Numa época, decidiu que iria se dar tempo: não seguiria o relógio de Greenwich, não pensaria em horário de verão nem se espremeria na hora do rush. Todas as horas seriam suas e por isso queria dizer que as convenções sociais passariam longe delas – estava meio cansada de se angustiar antes mesmo de agarrar o celular na bolsa para checar o horário.
A decisão significou nada. A quem não trabalha, não existem horas. A quem a cama pode acolher eternamente, não existe distinção de quando. Acontecia de outro jeito, o negócio do horário. Enquanto andava, não raro via algo que a distraía. Parava. Como se uma ação suspendesse outra imediatamente. E lá ficava. Não raro também Jorge se via obrigado a gritar algo como ‘alô, estou aqui’. Costumeiramente lançava a solução de tirar fotos e depois colocar no mural. Em casa havia ventilador. Na maioria das vezes, no entanto, Jorge cedia. Enquanto hipnotizada por duas crianças bamboleando, sentia o algodão da camisa dele, braços com braços. Jorge sonolento, ela enlouquecida por qualquer coisa que decidira ser a mais bela e venerável do momento.
Como ao acordar de um sonho, piscava e se levantava sem aviso prévio.

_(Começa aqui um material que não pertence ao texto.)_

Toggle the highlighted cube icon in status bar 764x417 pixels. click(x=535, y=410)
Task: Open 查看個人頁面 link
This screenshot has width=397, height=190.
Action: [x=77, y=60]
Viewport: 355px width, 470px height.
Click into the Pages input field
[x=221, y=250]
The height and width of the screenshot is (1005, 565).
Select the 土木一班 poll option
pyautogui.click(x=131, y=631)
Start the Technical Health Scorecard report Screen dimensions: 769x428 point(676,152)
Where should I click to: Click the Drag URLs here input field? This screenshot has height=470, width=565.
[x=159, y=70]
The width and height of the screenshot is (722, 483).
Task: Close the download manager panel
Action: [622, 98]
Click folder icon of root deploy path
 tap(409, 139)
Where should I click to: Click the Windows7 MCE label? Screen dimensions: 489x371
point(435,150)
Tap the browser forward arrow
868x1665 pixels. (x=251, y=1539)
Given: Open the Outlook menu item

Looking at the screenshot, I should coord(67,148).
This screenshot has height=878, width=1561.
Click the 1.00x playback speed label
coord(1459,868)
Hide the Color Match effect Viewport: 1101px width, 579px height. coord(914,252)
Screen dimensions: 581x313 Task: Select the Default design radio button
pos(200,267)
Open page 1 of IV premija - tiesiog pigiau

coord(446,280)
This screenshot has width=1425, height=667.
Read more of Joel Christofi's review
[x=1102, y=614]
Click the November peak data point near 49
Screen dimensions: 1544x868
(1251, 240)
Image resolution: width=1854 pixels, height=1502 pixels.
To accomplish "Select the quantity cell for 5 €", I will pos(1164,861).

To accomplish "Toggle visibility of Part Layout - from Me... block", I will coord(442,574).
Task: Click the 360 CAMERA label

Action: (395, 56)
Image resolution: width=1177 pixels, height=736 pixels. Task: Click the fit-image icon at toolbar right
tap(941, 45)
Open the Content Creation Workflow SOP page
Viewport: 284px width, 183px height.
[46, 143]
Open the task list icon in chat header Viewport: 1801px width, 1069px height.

Jorge acompanhava, a conversa retomava seu rumo. Achava que aquele, definitivamente, era o hábito mais saudável da suspensão do tempo social. E de seu próprio tempo de compromissos. Também não queria ocupar uma linha fina de uma agenda de couro preto com o horário à brasileira: 19h30. Preferia encontrar ocasionalmente, aos fins de semana ou ser visitada de surpresa. Ainda que a visita pudesse ser surpreendida pela falta de tempo dela a ser dedicado aos outros naquele dia.
Acontecia. Aconteciam outras coisas. Até que um dia lhe pediram para assumir uma linha de roupas infantis no Brás. Sorridente, aceitou e comprou um relógio.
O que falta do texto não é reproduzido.